About a month or so ago, I got into a vehement argument with a good friend of mine. Our passionate conversation escalated quickly, and it reached a newfound intensity for most of our debates. And yet, the debate emerged from a very casual, unassuming subject: a music video. We discussed Rapper and Popstar Lil Nas X’s “MONTERO (Call me by your name)” music video.
In part, I argued so passionately with my friend because of our debate’s proximity to Media Literacy. While we refuted one another, oscillating between casual conversation and weighted debate, we also were approaching key concepts of Media Literacy. The phenomena we articulated were much bigger than just the phenom Lil Nas X.
Lil Nas X’s career has been built on a foundation of calculated irreverence and casual creativity. He emerged onto America’s radio waves with “Old Town Road”- a melange of Country music tropes and Rap beats. “Old Town Road” shattered records. The song became the longest number one single on Billboard’s Hot 100 List, remaining in the premier position for seventeen weeks. The song also received around four remixes which not only extended the single’s position on Billboard’s Hot 100 List, but reflected the artists disdain of genres and all industry norms alike.

### Things to do
- 1) In the Lil Nas X passage, how many weeks did "Old Town Road" hold the number one spot on Billboard's Hot 100 List?
- 2) List every fact the Lil Nas X passage gives about "Old Town Road."

### Data
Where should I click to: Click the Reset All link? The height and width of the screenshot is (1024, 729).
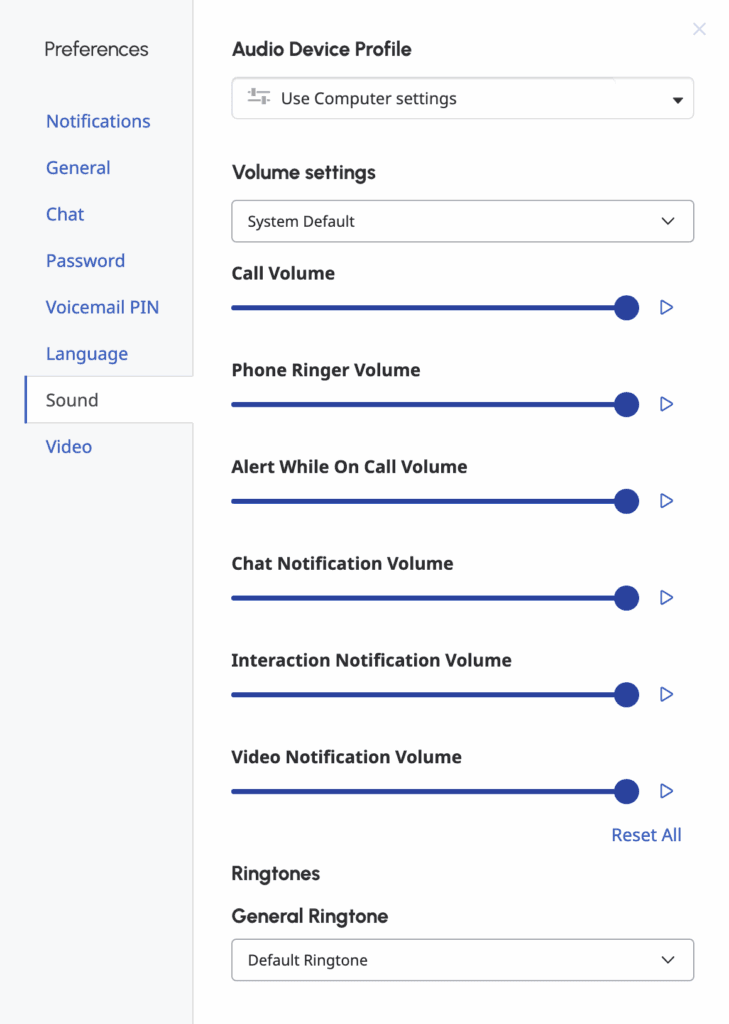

### Answer set
- 1) Seventeen weeks.

- 2)
- It was the song Lil Nas X emerged onto America's radio waves with.
- It is a melange of Country music tropes and Rap beats.
- It shattered records.
- It became the longest number one single on Billboard's Hot 100 List.
- It stayed in the premier position for seventeen weeks.
- It received around four remixes.
- Those remixes extended its position on Billboard's Hot 100 List and reflected the artist's disdain of genres and all industry norms.